Entries supplied
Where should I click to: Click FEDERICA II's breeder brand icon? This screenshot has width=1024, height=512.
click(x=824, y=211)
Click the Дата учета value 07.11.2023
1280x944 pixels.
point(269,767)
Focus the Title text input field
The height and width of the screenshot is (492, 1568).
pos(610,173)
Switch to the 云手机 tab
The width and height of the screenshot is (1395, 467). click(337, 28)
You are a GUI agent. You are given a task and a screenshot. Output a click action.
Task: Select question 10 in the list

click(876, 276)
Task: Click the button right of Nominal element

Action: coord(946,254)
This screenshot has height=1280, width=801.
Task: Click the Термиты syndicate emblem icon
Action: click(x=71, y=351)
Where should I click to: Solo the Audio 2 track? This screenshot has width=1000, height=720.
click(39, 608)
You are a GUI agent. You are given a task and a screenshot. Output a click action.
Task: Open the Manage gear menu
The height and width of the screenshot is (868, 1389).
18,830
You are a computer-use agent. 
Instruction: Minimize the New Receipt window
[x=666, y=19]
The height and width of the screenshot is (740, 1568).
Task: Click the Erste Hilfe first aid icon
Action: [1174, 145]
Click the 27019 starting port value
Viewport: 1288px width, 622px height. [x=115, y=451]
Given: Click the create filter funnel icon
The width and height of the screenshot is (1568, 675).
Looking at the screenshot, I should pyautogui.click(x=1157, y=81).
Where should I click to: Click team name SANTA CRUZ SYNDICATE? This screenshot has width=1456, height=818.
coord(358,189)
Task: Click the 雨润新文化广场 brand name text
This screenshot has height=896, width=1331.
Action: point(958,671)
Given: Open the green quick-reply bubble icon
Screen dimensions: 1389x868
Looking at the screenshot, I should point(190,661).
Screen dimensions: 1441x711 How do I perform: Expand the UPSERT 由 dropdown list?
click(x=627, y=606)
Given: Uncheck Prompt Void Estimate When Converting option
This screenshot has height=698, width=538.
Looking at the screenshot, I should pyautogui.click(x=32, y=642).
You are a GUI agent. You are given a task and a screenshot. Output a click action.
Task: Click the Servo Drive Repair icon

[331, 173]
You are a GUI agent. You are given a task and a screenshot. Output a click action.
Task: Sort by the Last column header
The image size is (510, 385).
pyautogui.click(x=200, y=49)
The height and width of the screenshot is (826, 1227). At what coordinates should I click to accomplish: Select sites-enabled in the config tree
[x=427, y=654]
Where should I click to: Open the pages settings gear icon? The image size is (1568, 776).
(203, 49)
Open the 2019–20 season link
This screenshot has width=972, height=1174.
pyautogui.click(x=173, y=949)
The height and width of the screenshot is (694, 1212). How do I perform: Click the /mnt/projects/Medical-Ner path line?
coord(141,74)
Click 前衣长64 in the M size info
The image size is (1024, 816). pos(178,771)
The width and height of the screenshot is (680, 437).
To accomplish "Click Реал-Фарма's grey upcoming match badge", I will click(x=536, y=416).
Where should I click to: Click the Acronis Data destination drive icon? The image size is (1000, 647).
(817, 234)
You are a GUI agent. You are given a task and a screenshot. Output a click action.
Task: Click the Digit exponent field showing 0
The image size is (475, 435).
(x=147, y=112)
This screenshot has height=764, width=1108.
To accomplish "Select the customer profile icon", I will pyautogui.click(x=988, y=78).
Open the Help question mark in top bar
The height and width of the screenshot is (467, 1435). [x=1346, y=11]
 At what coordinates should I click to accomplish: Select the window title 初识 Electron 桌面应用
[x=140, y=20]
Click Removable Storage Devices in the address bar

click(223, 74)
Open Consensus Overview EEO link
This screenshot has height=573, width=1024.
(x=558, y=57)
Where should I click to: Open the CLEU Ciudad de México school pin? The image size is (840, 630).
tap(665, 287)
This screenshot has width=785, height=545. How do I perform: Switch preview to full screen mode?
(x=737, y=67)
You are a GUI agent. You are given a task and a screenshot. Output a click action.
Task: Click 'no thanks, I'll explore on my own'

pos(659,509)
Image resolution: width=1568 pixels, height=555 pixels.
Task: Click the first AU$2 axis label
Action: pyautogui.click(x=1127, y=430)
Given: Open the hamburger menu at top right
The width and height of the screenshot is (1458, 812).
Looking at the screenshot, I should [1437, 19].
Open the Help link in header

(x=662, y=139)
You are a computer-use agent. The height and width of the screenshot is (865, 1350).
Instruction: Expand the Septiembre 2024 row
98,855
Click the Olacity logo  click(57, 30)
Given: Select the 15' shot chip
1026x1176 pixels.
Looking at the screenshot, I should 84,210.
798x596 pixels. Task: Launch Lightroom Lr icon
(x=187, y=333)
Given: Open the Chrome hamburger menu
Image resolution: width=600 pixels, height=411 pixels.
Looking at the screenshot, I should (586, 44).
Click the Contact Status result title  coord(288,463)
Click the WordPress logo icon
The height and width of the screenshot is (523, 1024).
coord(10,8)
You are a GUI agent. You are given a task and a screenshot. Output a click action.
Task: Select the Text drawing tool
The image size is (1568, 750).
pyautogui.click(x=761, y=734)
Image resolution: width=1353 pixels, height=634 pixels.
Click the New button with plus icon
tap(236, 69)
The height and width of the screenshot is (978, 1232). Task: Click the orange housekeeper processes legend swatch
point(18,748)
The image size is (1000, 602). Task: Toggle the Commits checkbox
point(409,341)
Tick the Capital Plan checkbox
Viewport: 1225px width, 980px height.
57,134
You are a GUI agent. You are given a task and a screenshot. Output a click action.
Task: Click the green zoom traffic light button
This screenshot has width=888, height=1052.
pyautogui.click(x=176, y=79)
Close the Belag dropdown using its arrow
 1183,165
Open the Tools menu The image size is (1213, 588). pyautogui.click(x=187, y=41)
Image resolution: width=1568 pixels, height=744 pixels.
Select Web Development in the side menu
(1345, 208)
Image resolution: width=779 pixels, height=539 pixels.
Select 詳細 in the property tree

Your instructions
Whatever lies between the line containing "The image size is (1000, 602)." and the final line above, both included, must be returned exactly.

Expected answer
The image size is (1000, 602). Task: Toggle the Commits checkbox
point(409,341)
Tick the Capital Plan checkbox
Viewport: 1225px width, 980px height.
57,134
You are a GUI agent. You are given a task and a screenshot. Output a click action.
Task: Click the green zoom traffic light button
This screenshot has width=888, height=1052.
pyautogui.click(x=176, y=79)
Close the Belag dropdown using its arrow
 1183,165
Open the Tools menu The image size is (1213, 588). pyautogui.click(x=187, y=41)
Image resolution: width=1568 pixels, height=744 pixels.
Select Web Development in the side menu
(1345, 208)
Image resolution: width=779 pixels, height=539 pixels.
Select 詳細 in the property tree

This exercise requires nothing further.